Source extract:
[Start of section]

Gorillas are found in polygamous groups from several up to 20 or more. Typically there is one older male ("silverback"), some younger males, and a number of females and young. These "family" groups travel, feed, and rest together.

Groups may have overlapping ranges and young females may transfer to another group. Males leaving a group do not join another and each must start up his own by attracting females.

There are some reports of lone males attacking groups, killing infants (see infantcide and kin selection) and "abducting" the female. Dian Fossey suggested this is brought about by a high ratio of adult males to females.

B. reproduction

Gorillas are rarely observed mating, in contrast to chimps, and only the silverback mates with adult females. Younger males may mate with younger females not yet likely to become pregnant.

[End of section]

[Saved data entries]
[Start of section]

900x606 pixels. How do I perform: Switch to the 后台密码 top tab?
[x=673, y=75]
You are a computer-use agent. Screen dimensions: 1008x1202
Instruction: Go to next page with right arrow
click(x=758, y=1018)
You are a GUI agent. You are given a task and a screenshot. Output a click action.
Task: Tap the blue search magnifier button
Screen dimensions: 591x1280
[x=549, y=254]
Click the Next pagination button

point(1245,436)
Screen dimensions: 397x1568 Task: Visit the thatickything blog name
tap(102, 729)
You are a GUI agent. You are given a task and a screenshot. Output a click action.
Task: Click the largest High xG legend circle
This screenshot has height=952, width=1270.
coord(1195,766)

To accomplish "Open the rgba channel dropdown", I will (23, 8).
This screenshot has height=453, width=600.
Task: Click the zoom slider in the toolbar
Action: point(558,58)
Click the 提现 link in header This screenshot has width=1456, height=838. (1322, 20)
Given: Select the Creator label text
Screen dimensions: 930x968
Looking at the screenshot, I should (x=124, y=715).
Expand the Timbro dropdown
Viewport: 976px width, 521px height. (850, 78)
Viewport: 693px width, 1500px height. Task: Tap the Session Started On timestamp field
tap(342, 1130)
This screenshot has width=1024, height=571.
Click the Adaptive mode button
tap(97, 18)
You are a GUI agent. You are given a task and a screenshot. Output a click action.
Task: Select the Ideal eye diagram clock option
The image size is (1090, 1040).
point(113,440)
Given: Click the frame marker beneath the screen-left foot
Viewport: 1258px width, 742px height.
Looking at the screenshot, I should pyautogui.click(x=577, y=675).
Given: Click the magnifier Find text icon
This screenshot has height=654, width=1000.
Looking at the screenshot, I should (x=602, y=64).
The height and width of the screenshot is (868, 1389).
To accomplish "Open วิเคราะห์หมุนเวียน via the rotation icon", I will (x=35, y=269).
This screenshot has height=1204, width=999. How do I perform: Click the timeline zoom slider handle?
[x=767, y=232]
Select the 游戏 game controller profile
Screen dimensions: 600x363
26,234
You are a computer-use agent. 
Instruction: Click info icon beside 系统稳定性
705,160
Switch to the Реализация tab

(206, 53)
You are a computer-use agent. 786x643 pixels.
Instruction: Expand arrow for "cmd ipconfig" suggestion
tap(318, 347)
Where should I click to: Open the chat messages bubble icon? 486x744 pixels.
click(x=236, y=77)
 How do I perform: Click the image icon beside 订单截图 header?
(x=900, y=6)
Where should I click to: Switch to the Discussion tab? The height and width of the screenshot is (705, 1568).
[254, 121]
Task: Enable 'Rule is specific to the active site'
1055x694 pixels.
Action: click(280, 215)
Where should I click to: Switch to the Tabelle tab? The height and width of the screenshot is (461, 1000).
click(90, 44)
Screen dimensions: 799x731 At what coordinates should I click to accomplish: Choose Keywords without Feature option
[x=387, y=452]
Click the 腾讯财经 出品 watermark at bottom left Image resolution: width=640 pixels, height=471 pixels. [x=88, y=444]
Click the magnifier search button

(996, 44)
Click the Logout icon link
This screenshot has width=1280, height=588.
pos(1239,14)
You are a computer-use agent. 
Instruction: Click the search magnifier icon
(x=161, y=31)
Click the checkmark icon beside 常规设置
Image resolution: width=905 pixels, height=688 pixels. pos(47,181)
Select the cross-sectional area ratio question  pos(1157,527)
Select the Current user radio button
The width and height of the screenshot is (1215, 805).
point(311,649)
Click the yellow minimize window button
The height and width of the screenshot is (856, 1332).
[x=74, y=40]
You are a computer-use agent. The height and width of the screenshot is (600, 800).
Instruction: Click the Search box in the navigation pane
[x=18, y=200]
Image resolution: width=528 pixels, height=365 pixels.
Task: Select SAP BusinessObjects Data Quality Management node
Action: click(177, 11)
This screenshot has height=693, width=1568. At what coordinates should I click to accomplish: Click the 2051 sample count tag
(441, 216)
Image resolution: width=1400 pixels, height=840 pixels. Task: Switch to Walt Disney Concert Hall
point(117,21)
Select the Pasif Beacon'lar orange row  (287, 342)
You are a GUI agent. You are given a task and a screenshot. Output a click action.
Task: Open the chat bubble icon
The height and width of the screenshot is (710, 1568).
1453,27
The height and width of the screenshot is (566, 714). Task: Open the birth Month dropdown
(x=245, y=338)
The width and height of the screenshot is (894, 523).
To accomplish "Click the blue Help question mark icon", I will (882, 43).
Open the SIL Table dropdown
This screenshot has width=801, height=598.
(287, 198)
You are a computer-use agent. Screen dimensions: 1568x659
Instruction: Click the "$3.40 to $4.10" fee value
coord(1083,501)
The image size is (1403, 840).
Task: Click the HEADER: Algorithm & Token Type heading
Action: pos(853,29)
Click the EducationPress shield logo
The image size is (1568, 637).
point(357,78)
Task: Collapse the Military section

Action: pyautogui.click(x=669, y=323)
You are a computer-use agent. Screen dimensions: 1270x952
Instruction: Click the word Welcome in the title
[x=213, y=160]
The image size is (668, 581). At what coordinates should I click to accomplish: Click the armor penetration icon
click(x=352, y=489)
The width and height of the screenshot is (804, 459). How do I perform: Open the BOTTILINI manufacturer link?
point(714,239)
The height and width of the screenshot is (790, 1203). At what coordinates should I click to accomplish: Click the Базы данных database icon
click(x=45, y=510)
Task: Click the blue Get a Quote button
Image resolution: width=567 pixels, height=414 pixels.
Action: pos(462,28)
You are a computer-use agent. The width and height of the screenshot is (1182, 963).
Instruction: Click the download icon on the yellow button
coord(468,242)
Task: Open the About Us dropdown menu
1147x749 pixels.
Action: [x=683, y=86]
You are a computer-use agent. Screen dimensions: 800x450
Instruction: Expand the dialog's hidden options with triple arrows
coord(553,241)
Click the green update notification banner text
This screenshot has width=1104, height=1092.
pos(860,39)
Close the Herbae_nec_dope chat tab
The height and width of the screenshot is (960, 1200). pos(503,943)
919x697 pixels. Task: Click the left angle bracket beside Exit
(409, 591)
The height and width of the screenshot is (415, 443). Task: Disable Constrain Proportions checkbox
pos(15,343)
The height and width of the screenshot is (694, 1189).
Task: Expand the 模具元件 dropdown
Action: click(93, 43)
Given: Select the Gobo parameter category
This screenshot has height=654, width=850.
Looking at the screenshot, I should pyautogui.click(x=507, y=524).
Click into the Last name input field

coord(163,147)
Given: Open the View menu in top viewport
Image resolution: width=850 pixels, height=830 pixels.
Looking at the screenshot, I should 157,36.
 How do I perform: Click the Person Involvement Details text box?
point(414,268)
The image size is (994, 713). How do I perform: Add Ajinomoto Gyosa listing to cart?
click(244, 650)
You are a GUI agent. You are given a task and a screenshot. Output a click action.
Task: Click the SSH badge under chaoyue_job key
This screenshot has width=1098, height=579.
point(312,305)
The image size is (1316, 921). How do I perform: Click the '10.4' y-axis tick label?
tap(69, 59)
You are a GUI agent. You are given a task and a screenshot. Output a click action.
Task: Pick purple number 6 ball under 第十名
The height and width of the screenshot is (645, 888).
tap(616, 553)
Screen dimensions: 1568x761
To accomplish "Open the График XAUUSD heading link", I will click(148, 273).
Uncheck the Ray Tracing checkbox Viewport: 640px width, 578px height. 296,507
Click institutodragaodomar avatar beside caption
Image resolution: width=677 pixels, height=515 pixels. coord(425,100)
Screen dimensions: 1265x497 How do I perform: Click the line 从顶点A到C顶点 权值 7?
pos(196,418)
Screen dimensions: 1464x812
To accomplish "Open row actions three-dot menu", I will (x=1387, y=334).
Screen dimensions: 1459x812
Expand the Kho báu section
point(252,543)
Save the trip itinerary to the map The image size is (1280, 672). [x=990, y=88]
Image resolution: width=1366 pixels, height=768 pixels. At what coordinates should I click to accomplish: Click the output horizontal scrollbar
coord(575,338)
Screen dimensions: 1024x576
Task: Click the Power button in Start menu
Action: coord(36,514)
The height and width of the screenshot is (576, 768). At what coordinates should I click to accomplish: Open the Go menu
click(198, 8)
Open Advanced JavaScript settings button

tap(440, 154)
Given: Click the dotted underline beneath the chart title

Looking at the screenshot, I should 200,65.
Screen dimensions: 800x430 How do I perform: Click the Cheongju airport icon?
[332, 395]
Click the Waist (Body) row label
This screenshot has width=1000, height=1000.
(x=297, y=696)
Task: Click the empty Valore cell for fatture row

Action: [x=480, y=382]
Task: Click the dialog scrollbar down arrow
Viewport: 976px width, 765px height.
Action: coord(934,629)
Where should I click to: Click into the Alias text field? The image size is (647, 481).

[End of section]

What this exercise asks:
[1] Answer these questions using the gorilla passage:
(a) How large can a gorilla group get?
(b) What must a male who leaves a group do?
(c) Which females may younger males mate with?
[2] Repeat the part of the gorilla passage that opens with the words containing "Gorillas are rarely" and closes with "to become pregnant.".
[3] Say whether each statement agrees with the gorilla passage. Answer yes or no, and quote the words that decide it.
(a) Young females may move to another group.
(b) Males who leave a group usually join another one.
(c) Gorillas are seen mating more often than chimps.

Answers provided:
[1]
(a) Up to 20 or more.
(b) He must start his own group by attracting females.
(c) Younger females not yet likely to become pregnant.

[2]
Gorillas are rarely observed mating, in contrast to chimps, and only the silverback mates with adult females. Younger males may mate with younger females not yet likely to become pregnant.

[3]
(a) Yes: "young females may transfer to another group"
(b) No: "Males leaving a group do not join another"
(c) No: "Gorillas are rarely observed mating, in contrast to chimps"